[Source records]
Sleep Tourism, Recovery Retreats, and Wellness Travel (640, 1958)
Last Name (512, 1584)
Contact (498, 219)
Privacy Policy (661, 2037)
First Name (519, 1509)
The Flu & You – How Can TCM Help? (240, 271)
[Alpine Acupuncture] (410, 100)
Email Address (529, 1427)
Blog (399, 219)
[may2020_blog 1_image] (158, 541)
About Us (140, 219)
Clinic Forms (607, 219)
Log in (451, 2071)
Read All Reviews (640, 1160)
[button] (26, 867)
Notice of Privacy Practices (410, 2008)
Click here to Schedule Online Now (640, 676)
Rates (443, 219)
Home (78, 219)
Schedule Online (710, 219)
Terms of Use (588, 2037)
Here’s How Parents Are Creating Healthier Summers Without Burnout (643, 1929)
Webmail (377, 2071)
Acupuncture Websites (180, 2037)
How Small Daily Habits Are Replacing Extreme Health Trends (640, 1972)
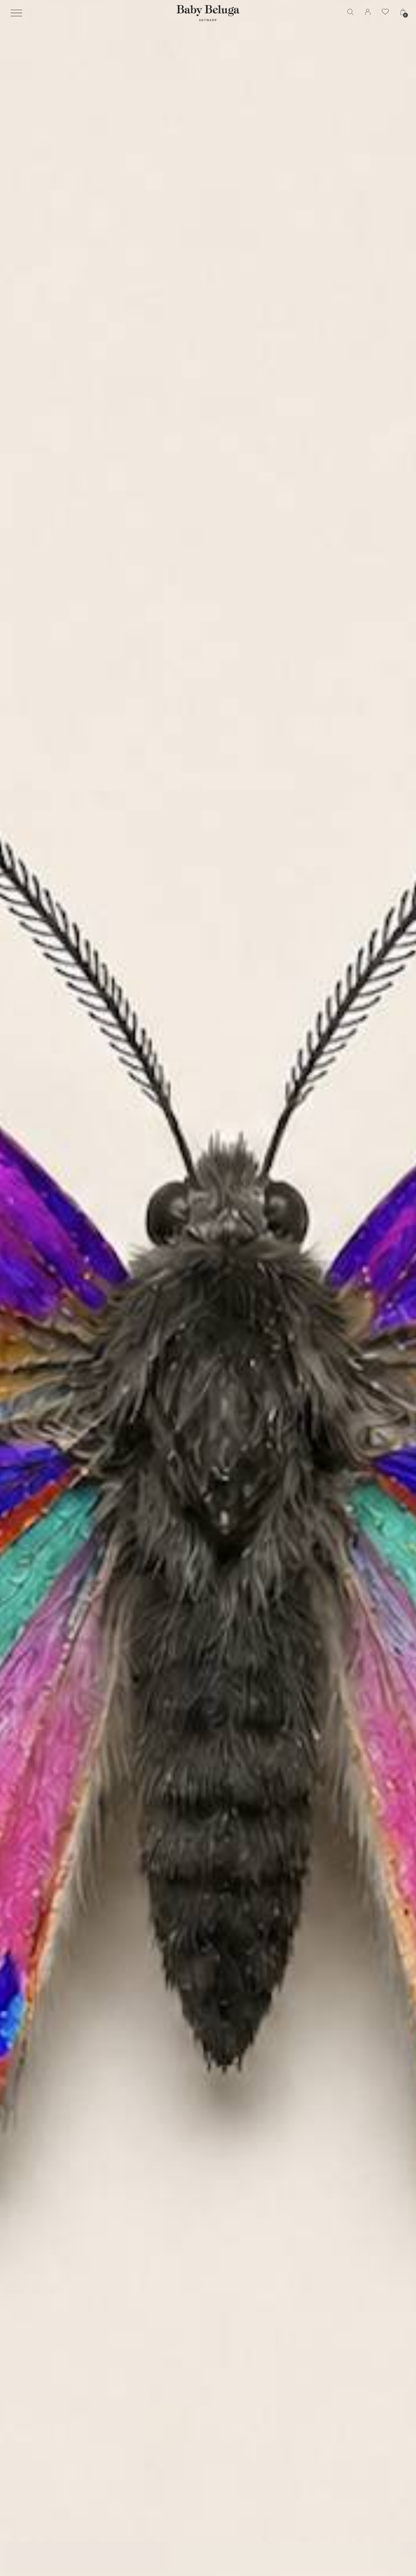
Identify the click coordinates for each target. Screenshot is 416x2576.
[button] (16, 13)
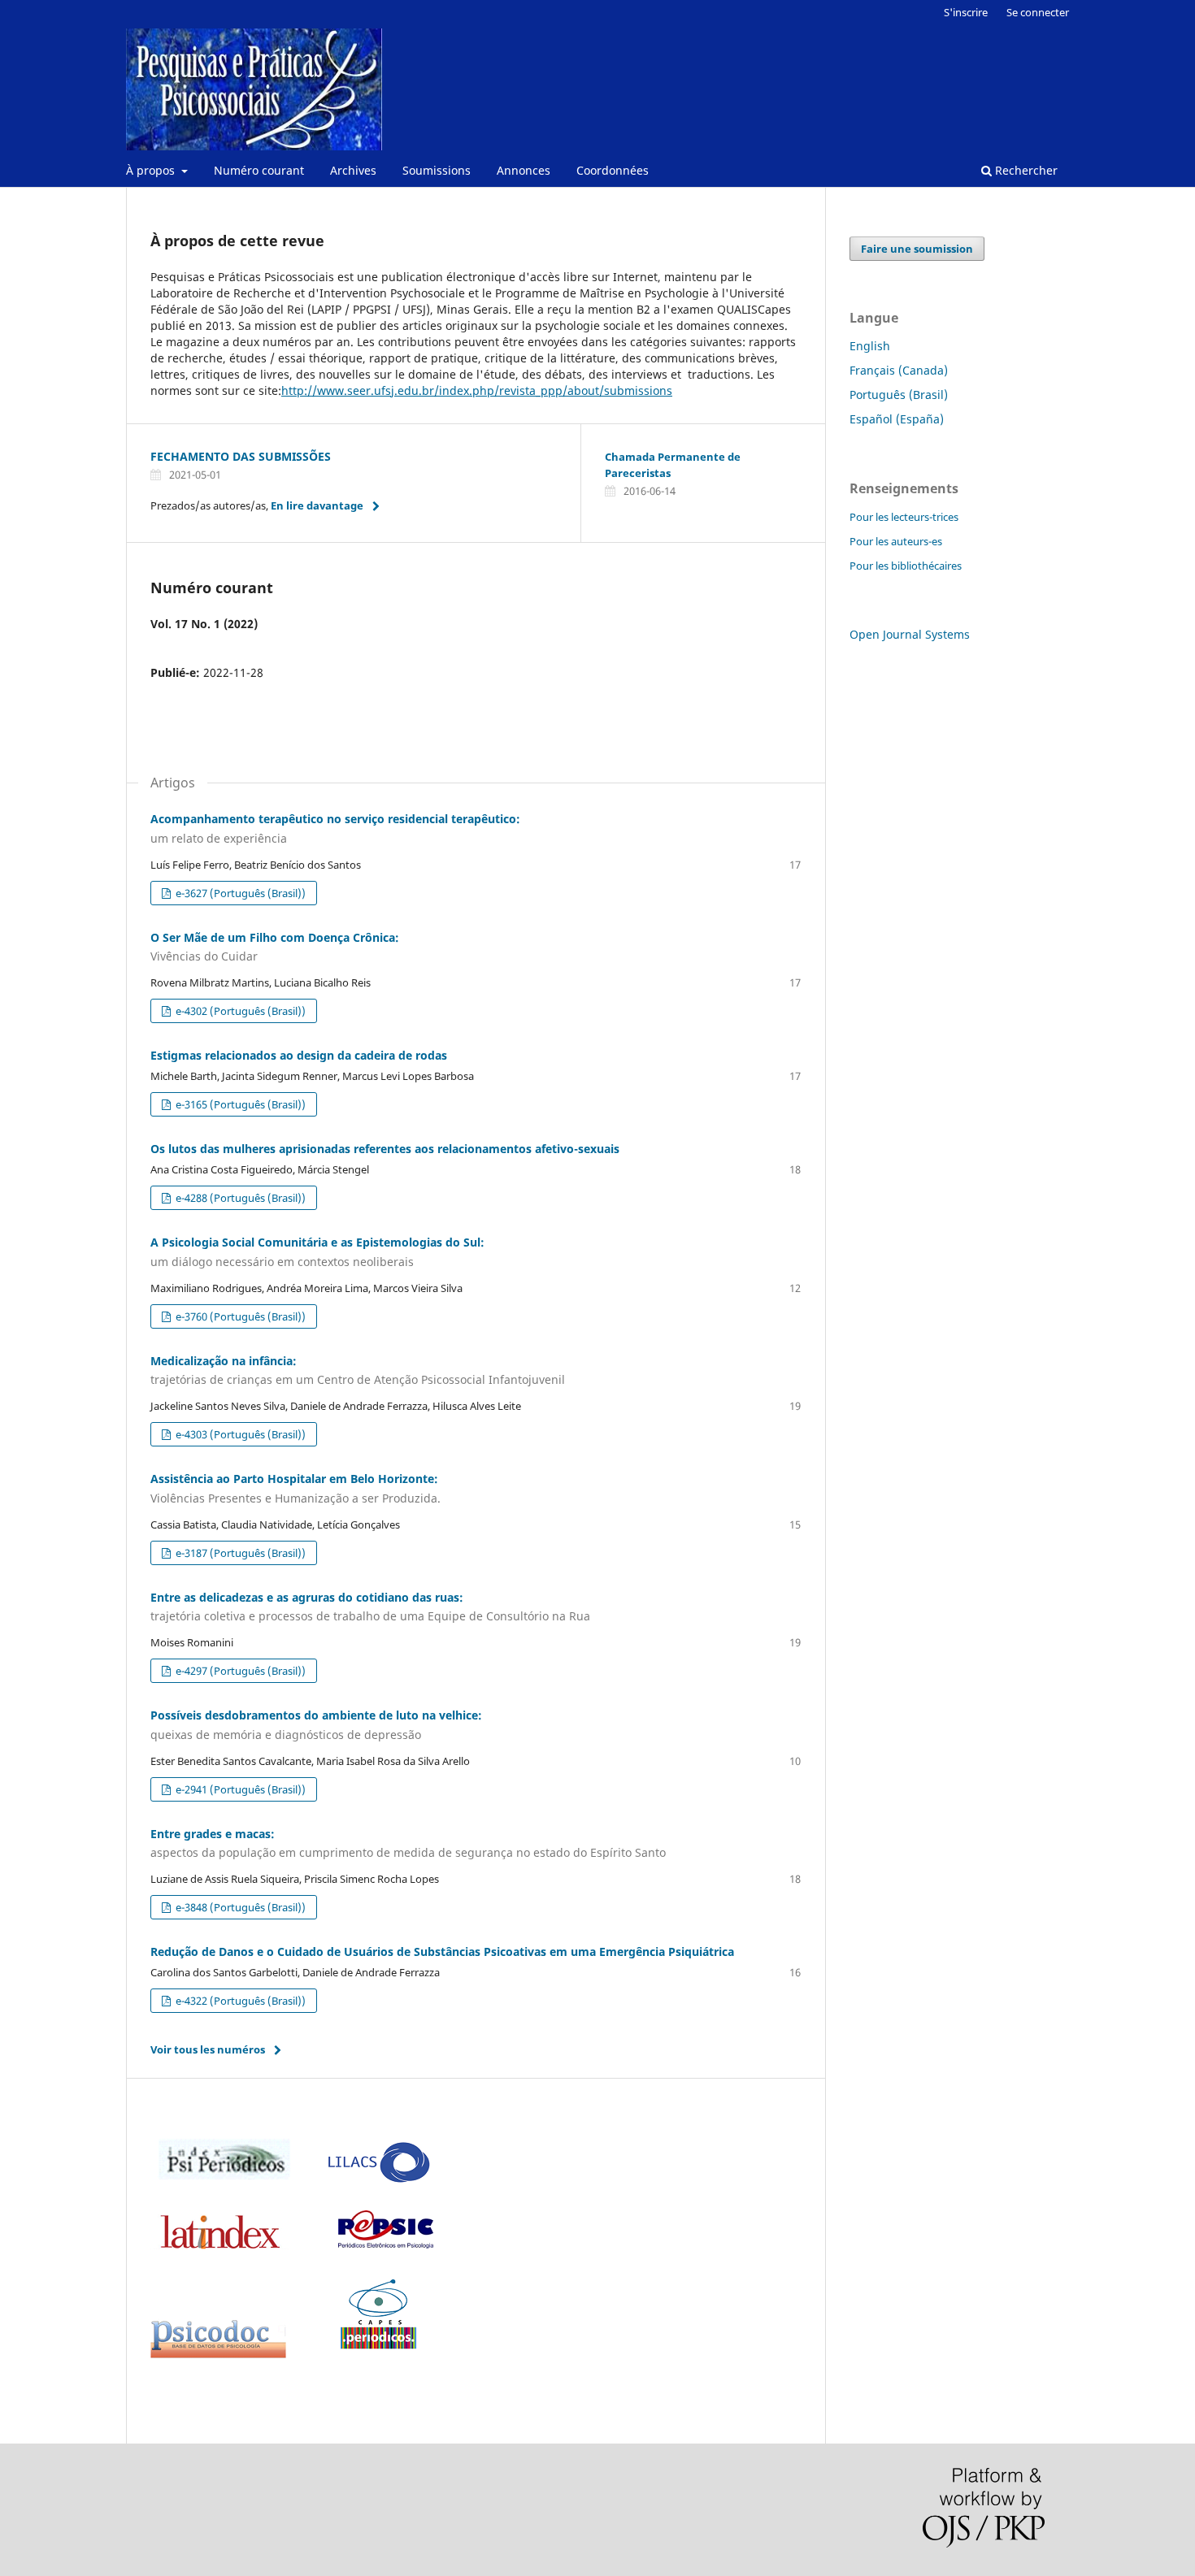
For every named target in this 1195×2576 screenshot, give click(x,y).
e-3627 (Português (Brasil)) (239, 893)
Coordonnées (612, 170)
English (870, 345)
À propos (152, 170)
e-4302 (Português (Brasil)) (239, 1011)
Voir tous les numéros (207, 2049)
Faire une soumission (917, 248)
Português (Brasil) (899, 394)
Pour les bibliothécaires (906, 565)
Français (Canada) (899, 370)
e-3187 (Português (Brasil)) (239, 1553)
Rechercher (1025, 170)
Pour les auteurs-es (896, 541)
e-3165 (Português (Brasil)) (239, 1104)
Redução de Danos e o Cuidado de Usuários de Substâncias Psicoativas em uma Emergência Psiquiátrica (442, 1951)
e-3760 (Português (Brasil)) (239, 1316)
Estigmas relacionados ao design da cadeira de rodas (298, 1055)
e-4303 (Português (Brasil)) (239, 1434)
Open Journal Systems (910, 634)
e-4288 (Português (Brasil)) (239, 1197)
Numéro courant (259, 170)
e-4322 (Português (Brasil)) (239, 2000)
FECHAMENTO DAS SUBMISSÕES (240, 456)
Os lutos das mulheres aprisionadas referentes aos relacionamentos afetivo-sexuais (384, 1148)
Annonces (523, 170)
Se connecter (1037, 12)
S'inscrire (966, 12)
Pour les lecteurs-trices (904, 517)
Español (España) (897, 419)
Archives (353, 170)
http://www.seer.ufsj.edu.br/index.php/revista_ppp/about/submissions (476, 390)
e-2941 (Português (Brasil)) (239, 1789)
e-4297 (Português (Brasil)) (239, 1670)
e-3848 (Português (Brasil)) (239, 1907)
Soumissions (436, 170)
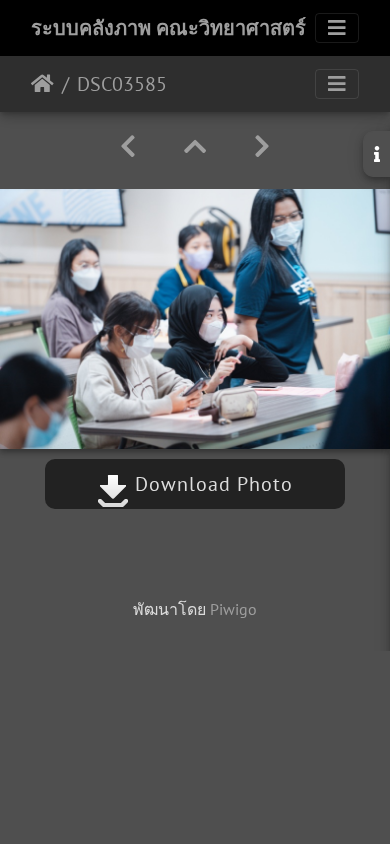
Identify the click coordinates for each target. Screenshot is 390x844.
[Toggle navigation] (337, 28)
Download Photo (211, 484)
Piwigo (233, 609)
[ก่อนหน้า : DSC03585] (128, 146)
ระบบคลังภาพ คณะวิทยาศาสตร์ (168, 28)
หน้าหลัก (42, 84)
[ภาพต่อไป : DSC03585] (262, 146)
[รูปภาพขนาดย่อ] (195, 146)
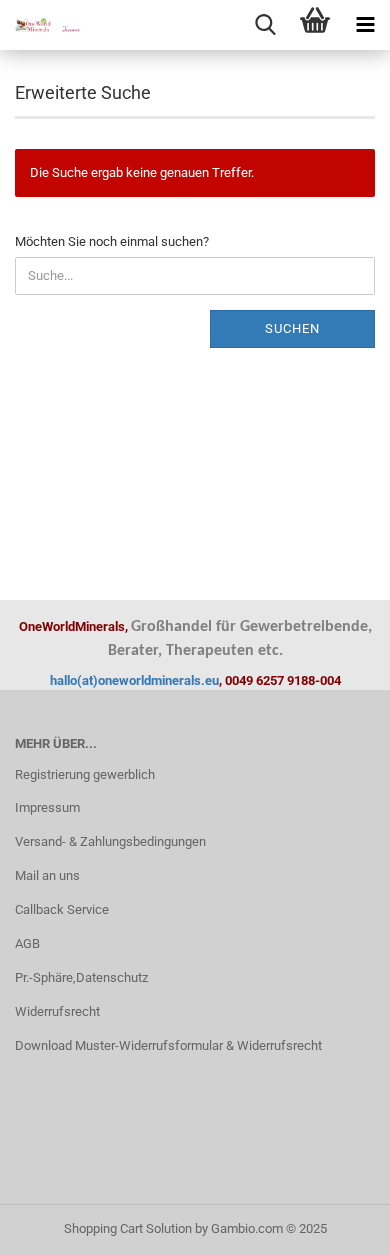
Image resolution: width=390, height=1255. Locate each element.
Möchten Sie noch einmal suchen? (112, 241)
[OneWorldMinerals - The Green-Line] (40, 25)
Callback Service (62, 909)
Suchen (292, 328)
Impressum (47, 807)
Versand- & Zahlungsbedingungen (110, 841)
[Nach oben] (335, 1225)
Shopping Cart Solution (128, 1228)
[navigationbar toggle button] (365, 25)
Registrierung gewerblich (85, 774)
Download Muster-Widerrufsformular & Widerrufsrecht (168, 1045)
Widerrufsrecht (57, 1011)
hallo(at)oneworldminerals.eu (134, 680)
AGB (27, 943)
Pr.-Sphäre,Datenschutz (81, 977)
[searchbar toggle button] (265, 25)
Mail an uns (47, 875)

> Task details
Starting with the line with "e-4288 (Português (Brasil)) (239, 1197)" above and going on through the line with "Soumissions (436, 170)", transcribe every line exactly, both ends included, and add nothing.

> Answer to this exercise
e-4288 (Português (Brasil)) (239, 1197)
Numéro courant (259, 170)
e-4322 (Português (Brasil)) (239, 2000)
FECHAMENTO DAS SUBMISSÕES (240, 456)
Os lutos das mulheres aprisionadas referentes aos relacionamentos afetivo-sexuais (384, 1148)
Annonces (523, 170)
Se connecter (1037, 12)
S'inscrire (966, 12)
Pour les lecteurs-trices (904, 517)
Español (España) (897, 419)
Archives (353, 170)
http://www.seer.ufsj.edu.br/index.php/revista_ppp/about/submissions (476, 390)
e-2941 (Português (Brasil)) (239, 1789)
e-4297 (Português (Brasil)) (239, 1670)
e-3848 (Português (Brasil)) (239, 1907)
Soumissions (436, 170)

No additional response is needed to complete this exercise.